Copy out the rows word for word, starting with the very first line and ending with the line that contains "I will 139,146.". Include both of those lines.

********

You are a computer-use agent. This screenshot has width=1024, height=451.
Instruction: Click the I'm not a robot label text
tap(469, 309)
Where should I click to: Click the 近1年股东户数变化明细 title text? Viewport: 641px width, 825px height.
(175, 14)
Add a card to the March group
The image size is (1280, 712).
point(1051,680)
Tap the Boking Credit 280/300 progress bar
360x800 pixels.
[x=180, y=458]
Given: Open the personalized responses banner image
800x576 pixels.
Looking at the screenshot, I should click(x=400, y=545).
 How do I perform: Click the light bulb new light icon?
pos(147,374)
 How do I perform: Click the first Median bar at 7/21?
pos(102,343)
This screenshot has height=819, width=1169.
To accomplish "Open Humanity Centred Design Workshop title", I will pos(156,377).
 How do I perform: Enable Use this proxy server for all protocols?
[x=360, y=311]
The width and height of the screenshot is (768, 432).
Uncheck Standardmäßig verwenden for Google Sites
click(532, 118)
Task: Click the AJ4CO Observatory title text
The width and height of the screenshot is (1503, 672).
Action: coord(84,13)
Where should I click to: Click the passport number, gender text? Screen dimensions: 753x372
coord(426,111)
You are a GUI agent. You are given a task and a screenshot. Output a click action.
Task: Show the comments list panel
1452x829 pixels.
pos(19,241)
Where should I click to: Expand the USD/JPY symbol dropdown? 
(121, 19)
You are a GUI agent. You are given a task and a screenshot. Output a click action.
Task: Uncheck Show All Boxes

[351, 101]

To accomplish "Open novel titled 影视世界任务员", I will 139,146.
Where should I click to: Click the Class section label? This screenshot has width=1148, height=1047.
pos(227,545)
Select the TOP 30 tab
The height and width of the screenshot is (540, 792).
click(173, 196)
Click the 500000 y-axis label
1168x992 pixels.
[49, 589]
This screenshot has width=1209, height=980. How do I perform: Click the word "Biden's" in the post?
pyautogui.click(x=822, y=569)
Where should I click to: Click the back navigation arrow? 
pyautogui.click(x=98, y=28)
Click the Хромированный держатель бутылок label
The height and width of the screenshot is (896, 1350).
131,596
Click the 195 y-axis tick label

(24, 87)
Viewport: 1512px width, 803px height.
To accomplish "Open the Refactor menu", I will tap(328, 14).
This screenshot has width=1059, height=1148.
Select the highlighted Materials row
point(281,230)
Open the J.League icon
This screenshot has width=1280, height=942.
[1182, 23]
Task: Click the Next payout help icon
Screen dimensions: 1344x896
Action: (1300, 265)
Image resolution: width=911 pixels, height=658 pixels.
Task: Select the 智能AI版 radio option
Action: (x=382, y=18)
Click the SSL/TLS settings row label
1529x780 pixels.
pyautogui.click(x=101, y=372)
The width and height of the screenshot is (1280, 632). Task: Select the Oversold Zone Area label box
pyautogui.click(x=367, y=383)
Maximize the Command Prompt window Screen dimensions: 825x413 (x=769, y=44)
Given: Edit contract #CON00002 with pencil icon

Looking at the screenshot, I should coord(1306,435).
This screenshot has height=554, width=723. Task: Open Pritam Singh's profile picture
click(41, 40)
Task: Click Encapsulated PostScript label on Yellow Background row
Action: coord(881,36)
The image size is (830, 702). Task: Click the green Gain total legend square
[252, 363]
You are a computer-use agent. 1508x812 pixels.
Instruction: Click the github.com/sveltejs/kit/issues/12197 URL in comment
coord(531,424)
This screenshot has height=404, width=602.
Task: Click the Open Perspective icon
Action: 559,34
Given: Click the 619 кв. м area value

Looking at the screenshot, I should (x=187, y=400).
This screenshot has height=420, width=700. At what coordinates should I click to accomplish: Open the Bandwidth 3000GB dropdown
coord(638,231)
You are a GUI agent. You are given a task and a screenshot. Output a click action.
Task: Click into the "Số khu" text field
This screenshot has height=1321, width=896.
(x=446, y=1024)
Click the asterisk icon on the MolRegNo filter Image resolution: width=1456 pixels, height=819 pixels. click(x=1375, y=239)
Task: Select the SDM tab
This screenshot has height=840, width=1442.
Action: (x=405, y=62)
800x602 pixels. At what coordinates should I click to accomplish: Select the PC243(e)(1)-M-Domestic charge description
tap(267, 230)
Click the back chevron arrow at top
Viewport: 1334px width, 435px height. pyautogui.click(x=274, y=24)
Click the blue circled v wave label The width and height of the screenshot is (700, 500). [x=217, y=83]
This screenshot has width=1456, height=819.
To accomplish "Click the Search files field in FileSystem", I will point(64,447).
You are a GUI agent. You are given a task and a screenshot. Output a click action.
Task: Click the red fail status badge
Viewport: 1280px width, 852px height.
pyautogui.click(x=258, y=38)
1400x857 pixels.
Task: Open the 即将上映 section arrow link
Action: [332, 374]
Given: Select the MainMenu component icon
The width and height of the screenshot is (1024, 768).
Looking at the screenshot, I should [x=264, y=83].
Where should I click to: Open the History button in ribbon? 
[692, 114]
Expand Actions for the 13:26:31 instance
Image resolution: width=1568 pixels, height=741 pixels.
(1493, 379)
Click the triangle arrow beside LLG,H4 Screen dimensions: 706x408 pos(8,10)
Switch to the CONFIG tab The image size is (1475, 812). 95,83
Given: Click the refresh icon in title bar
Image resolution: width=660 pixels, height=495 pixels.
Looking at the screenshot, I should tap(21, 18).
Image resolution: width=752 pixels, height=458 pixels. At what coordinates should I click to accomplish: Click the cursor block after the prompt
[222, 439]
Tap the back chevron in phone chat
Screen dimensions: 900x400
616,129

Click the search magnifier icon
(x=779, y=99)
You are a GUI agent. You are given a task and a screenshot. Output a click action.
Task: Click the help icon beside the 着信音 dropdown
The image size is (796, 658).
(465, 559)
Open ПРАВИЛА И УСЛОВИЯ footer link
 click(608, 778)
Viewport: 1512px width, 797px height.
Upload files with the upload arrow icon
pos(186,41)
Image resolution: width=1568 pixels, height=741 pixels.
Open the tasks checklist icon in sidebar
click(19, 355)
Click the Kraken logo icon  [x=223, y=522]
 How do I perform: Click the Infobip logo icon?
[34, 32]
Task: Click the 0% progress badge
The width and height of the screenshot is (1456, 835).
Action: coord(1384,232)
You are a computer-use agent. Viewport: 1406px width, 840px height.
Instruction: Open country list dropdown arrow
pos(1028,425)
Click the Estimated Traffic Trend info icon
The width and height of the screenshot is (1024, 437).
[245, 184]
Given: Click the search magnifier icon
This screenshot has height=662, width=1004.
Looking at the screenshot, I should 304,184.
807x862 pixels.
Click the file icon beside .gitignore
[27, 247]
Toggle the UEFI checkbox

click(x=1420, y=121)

********

[RESULT OF THE TASK]
You are a computer-use agent. This screenshot has width=1024, height=451.
Instruction: Click the I'm not a robot label text
tap(469, 309)
Where should I click to: Click the 近1年股东户数变化明细 title text? Viewport: 641px width, 825px height.
(175, 14)
Add a card to the March group
The image size is (1280, 712).
point(1051,680)
Tap the Boking Credit 280/300 progress bar
360x800 pixels.
[x=180, y=458]
Given: Open the personalized responses banner image
800x576 pixels.
Looking at the screenshot, I should click(x=400, y=545).
 How do I perform: Click the light bulb new light icon?
pos(147,374)
 How do I perform: Click the first Median bar at 7/21?
pos(102,343)
This screenshot has height=819, width=1169.
To accomplish "Open Humanity Centred Design Workshop title", I will pos(156,377).
 How do I perform: Enable Use this proxy server for all protocols?
[x=360, y=311]
The width and height of the screenshot is (768, 432).
Uncheck Standardmäßig verwenden for Google Sites
click(532, 118)
Task: Click the AJ4CO Observatory title text
The width and height of the screenshot is (1503, 672).
Action: coord(84,13)
Where should I click to: Click the passport number, gender text? Screen dimensions: 753x372
coord(426,111)
You are a GUI agent. You are given a task and a screenshot. Output a click action.
Task: Show the comments list panel
1452x829 pixels.
pos(19,241)
Where should I click to: Expand the USD/JPY symbol dropdown? 
(121, 19)
You are a GUI agent. You are given a task and a screenshot. Output a click action.
Task: Uncheck Show All Boxes

[351, 101]

To accomplish "Open novel titled 影视世界任务员", I will 139,146.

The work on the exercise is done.